Update: Looks like lone eval() does it job better, that pair of factorize+simplify(). After replacing this to single eval, test time is always 1.95<t<2 :)

Update: After i enable interval arithmetics, time result become almost same as when i used factorize+simplify. After useIntervalArithmetics() result become as before with unoptimized symbolic expression.

One trouble, which i can't beat: math struct, created by UserFunction->calculate, doesn't have angle unit added in trigometric functions (i did not forget to give correct eo to this call).

hanna-kn commented 6 years ago

One trouble, which i can't beat: math struct, created by UserFunction->calculate, doesn't have angle unit added in trigometric functions (i did not forget to give correct eo to this call).

The reason was that UserFunction intentionally uses the default parse options, and not from the supplied evaluation options, to parse the expression.

For user-defined (not defined in the distributed functions.xml) UserFunction objects, this is probably a bit confusing and a possible solution might be to parse and print the expression before setting the UserFunction expression.

In your case I am however not convinced that it is not better to parse the expression directly, using Calculator::parse() (or why not Calculator::calculate() to do both the parsing and initial evaluation at the same time), instead of using UserFunction.

I have fixed the angle unit issue in a recent commit.

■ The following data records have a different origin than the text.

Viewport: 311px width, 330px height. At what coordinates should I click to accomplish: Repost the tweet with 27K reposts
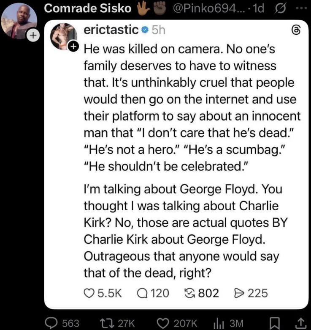click(x=116, y=323)
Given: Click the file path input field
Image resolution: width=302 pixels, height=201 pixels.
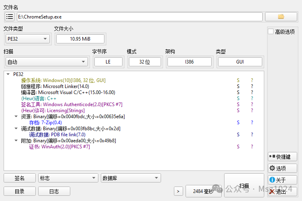Looking at the screenshot, I should [x=139, y=16].
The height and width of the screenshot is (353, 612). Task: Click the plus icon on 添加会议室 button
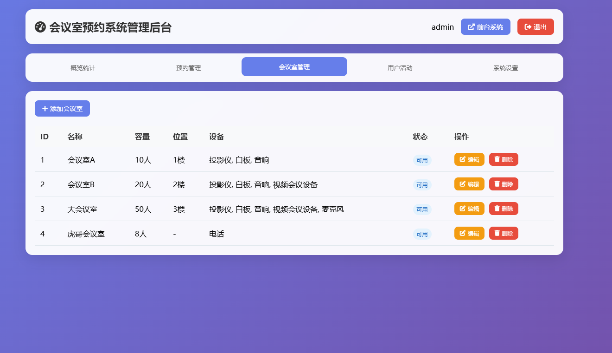tap(45, 108)

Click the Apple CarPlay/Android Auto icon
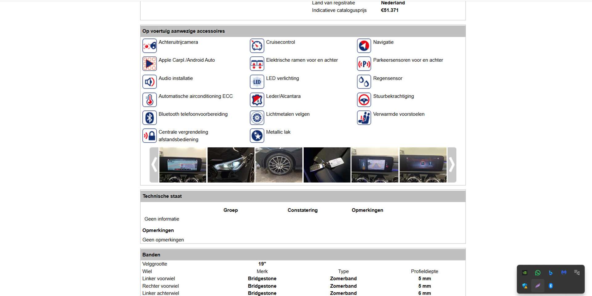pos(150,64)
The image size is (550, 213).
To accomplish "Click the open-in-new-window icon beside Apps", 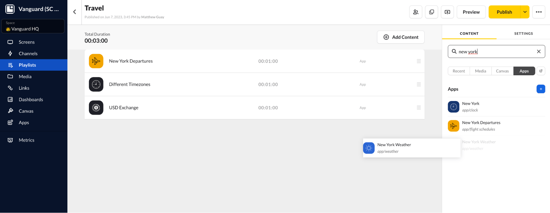I will coord(541,71).
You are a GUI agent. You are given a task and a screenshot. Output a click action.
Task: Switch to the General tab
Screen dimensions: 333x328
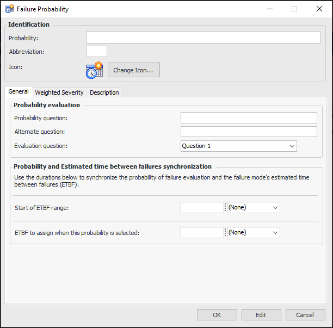19,92
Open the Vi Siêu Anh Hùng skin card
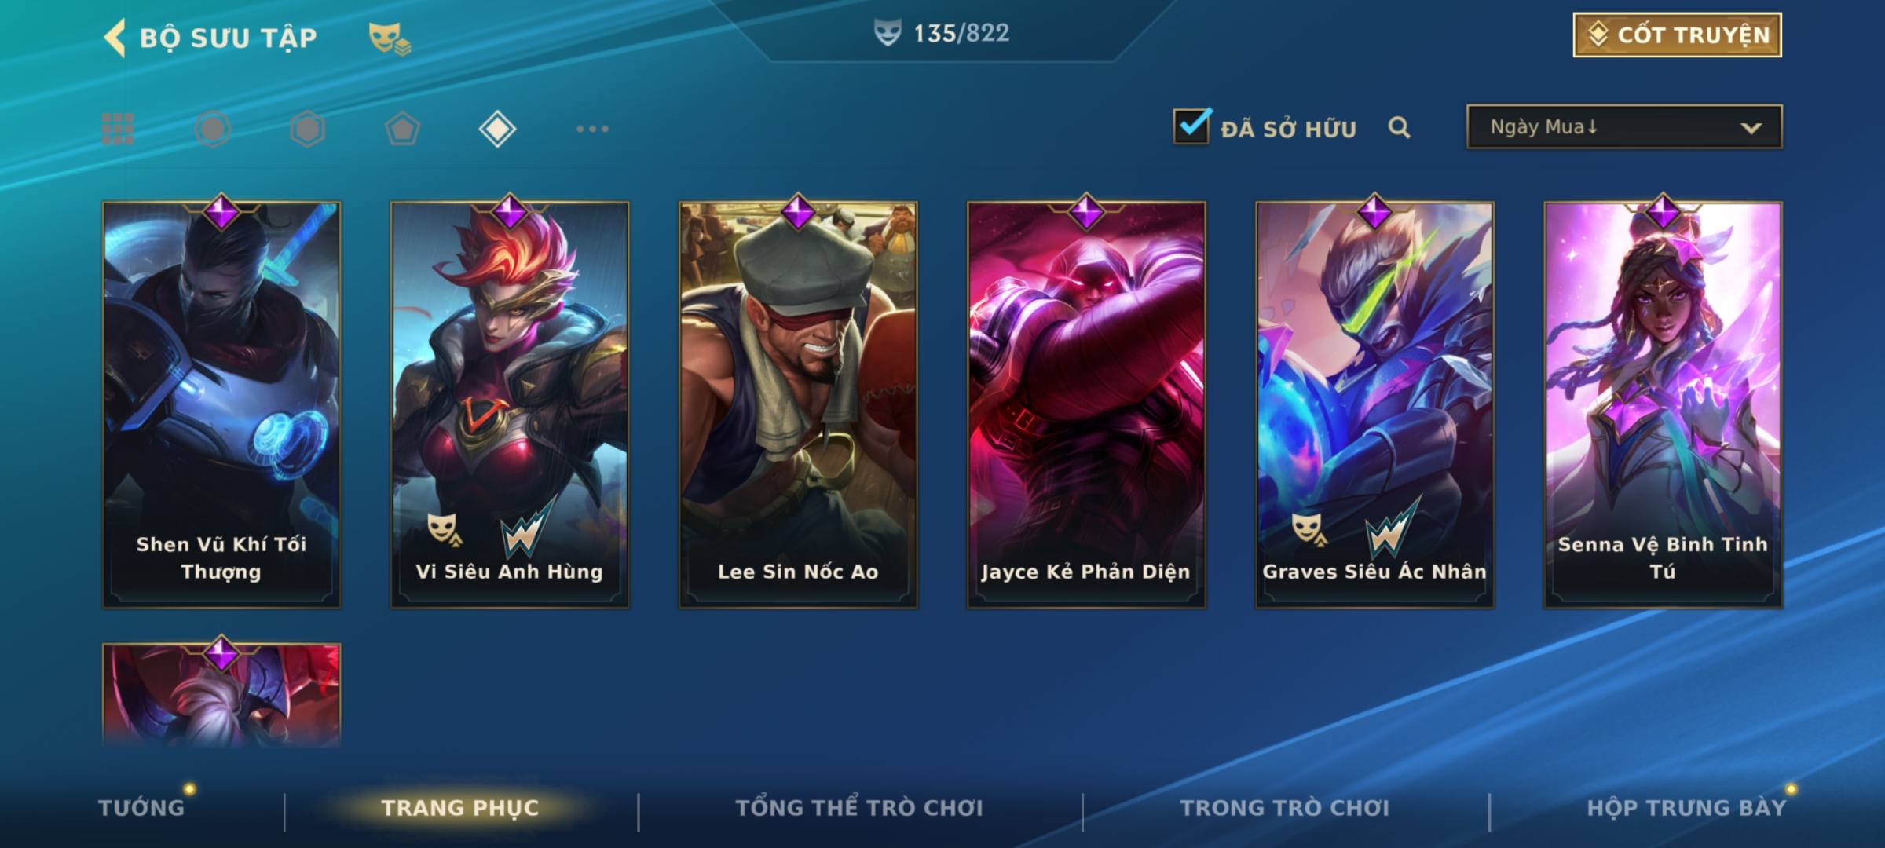 510,405
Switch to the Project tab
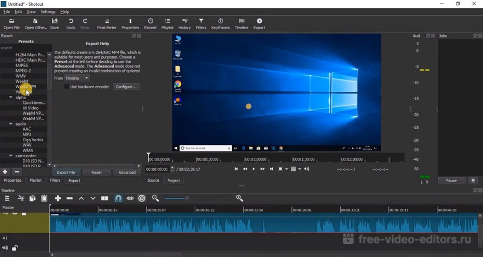The height and width of the screenshot is (257, 483). pos(173,180)
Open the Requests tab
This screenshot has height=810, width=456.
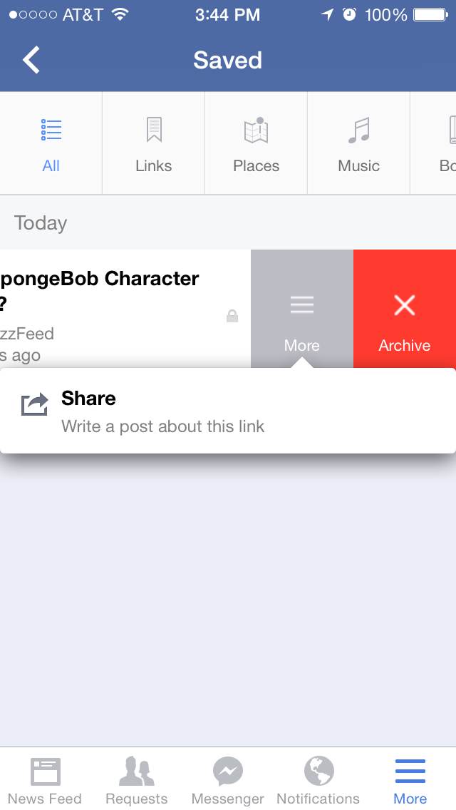(136, 779)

nick87720z commented 6 years ago

Hm, indeed. In documentation UserFunction placeholders for formula are told to be simple backslashed letters. However, if there are some leters, after xyz, before which is some gap in common letter range (i.e., instead of xyzab it is xzb), those letters are not substituted from vargs in calculate() call, instead some internal default is used (zero?). However, those, which are recognized, look double quoted in result's print() output. By using d-quotes to initialize UserFunction or setFormula, it is possible to have any letters sequence, probably even word-names.

I almost got multiple arguments support for plugin... if only gnuplot allowed to parse variadic arguments or at least arrays as function parameters... there was discussion around, about gnuplot 5.1.0, which yet had to come, which should support arrays, but current implementation in 5.2.2 can't be used as argument :/

nick87720z commented 6 years ago

Nice, yet good to see a performance boost (now takes down to 1.7).